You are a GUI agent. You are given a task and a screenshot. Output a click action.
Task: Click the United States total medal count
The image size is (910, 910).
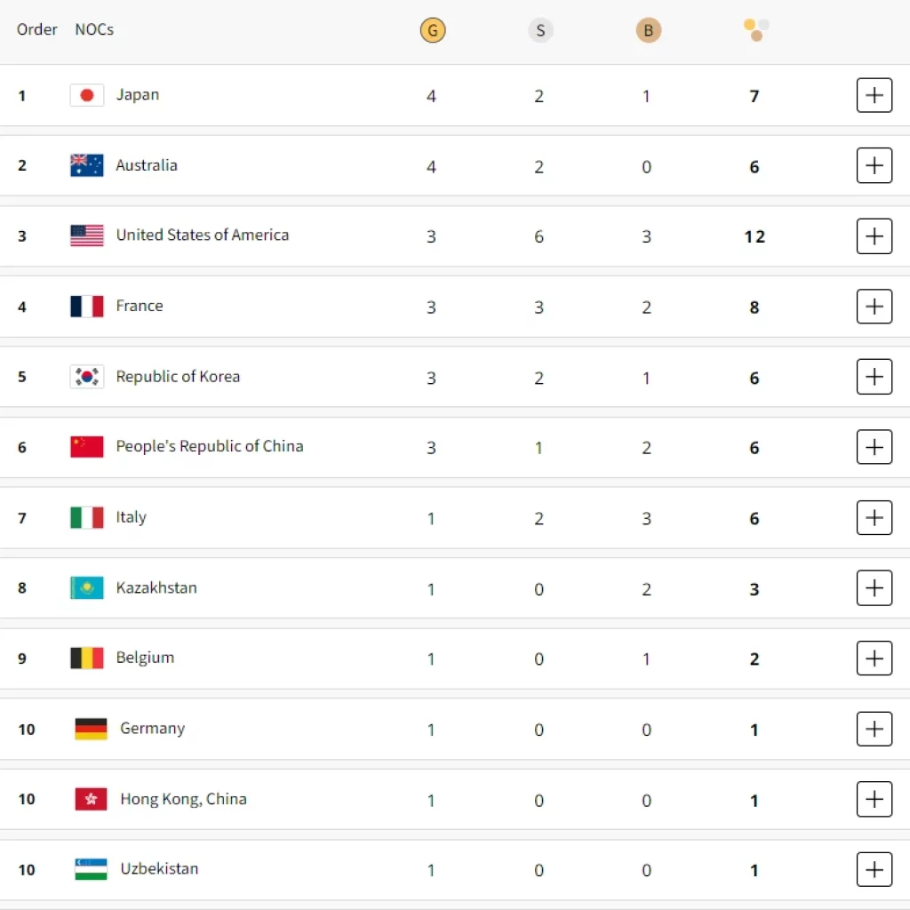[x=754, y=236]
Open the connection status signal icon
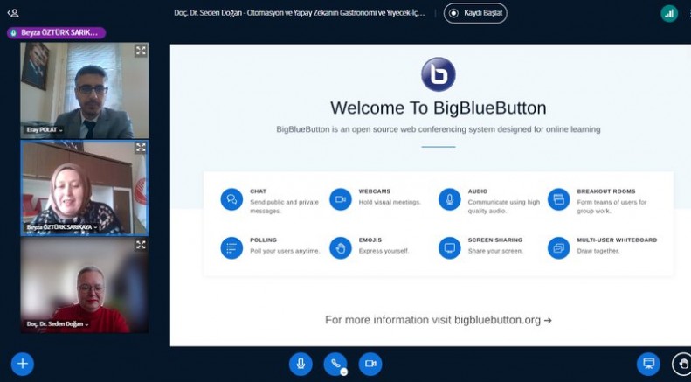Viewport: 691px width, 382px height. (x=669, y=13)
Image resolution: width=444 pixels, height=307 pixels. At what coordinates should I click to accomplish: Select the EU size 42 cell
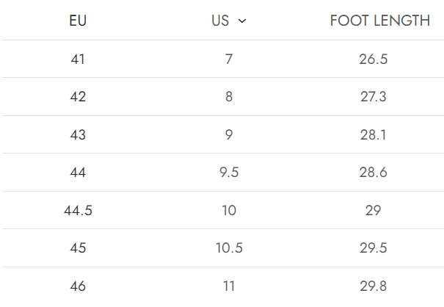78,97
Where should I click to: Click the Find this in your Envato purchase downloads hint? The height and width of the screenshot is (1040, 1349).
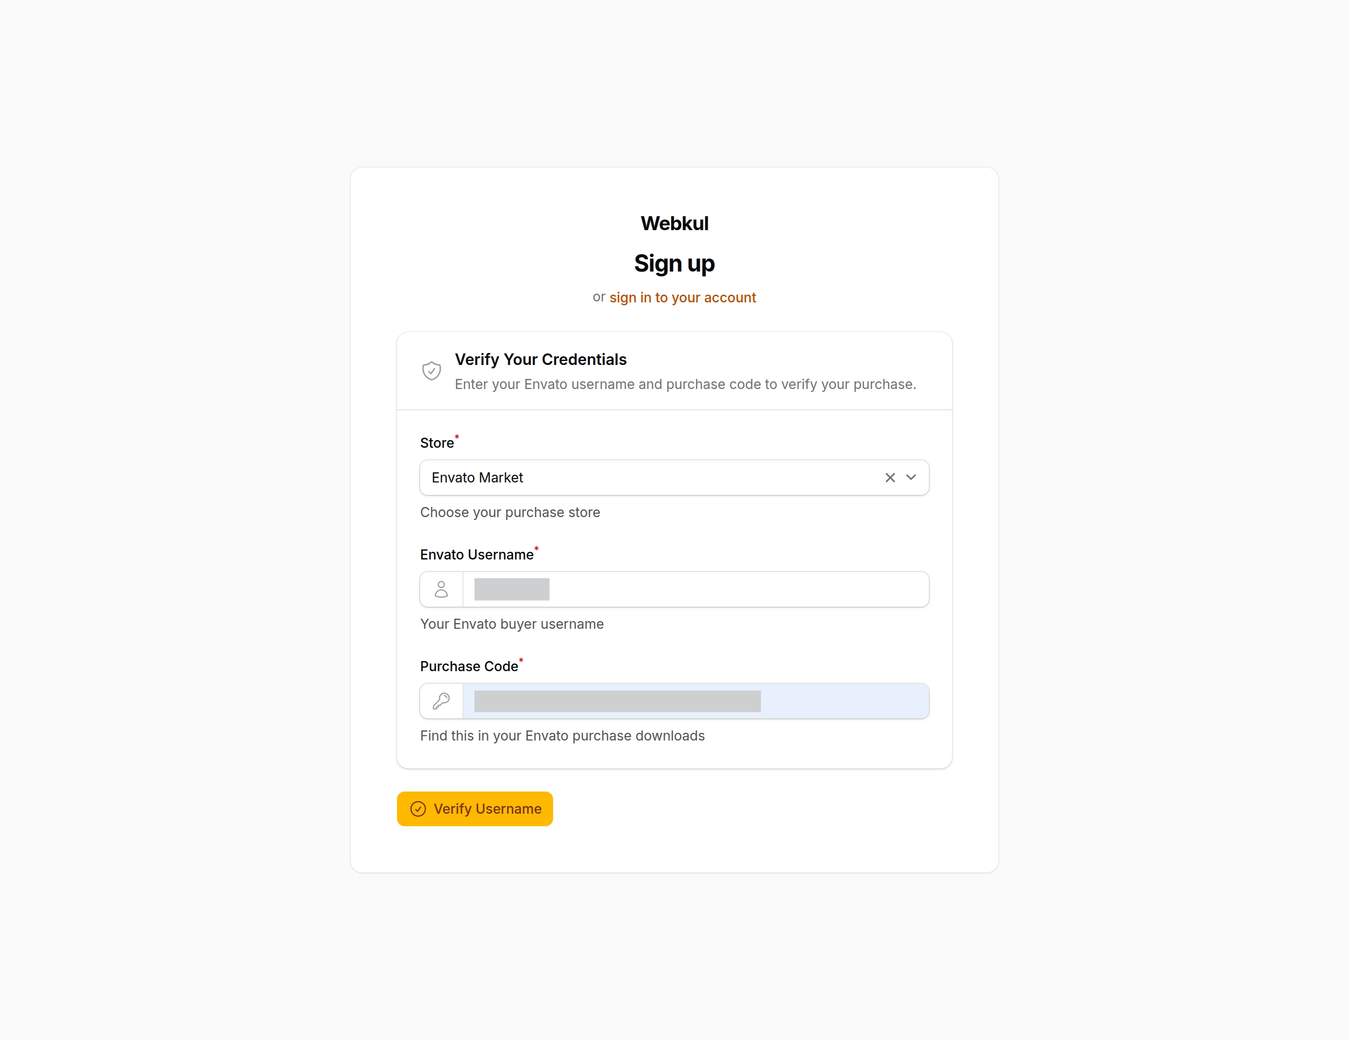tap(561, 735)
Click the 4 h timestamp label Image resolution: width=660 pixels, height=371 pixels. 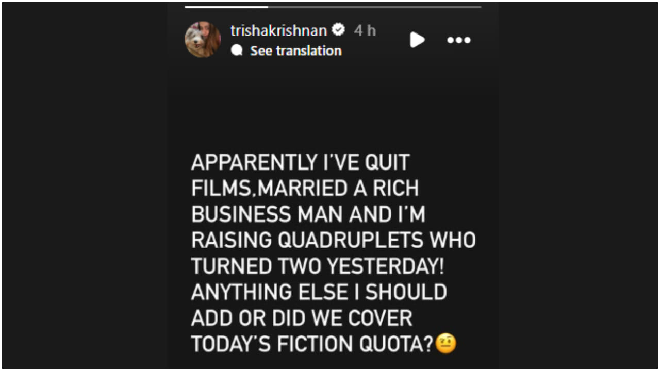pos(364,30)
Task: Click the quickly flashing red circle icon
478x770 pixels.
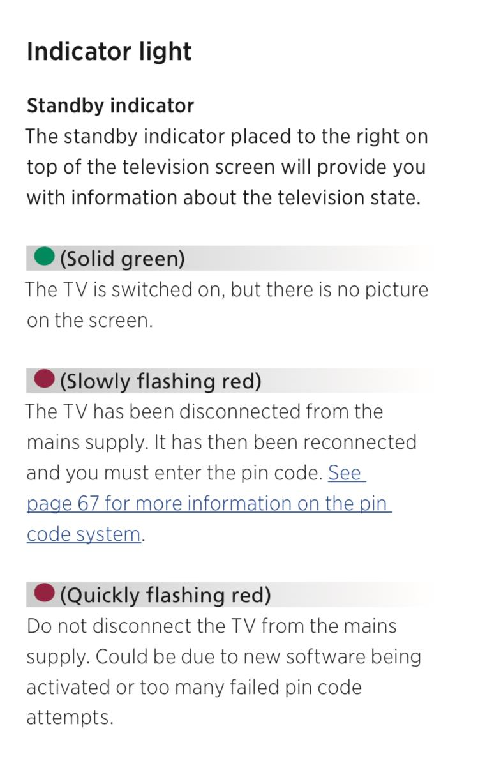Action: (x=44, y=594)
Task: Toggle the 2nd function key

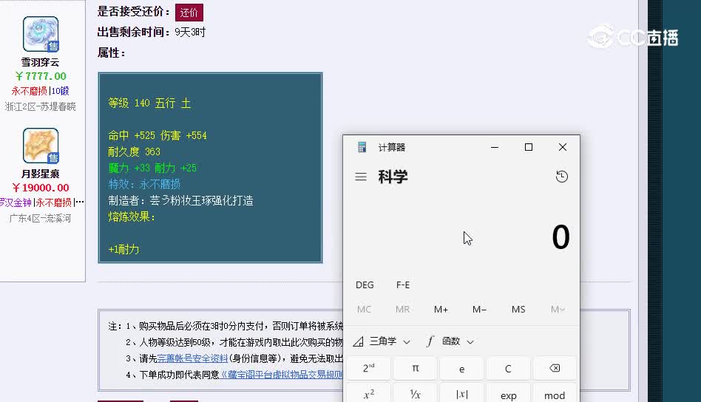Action: coord(368,368)
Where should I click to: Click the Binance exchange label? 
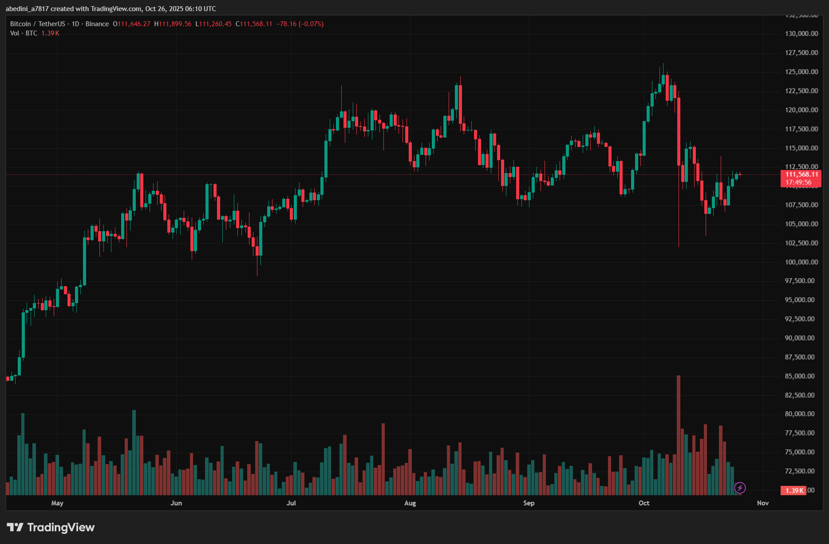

:: PROMPT ::
How many lines of the material above contain the string "size"? Give only the number.

:: FINISHED ANSWER ::
2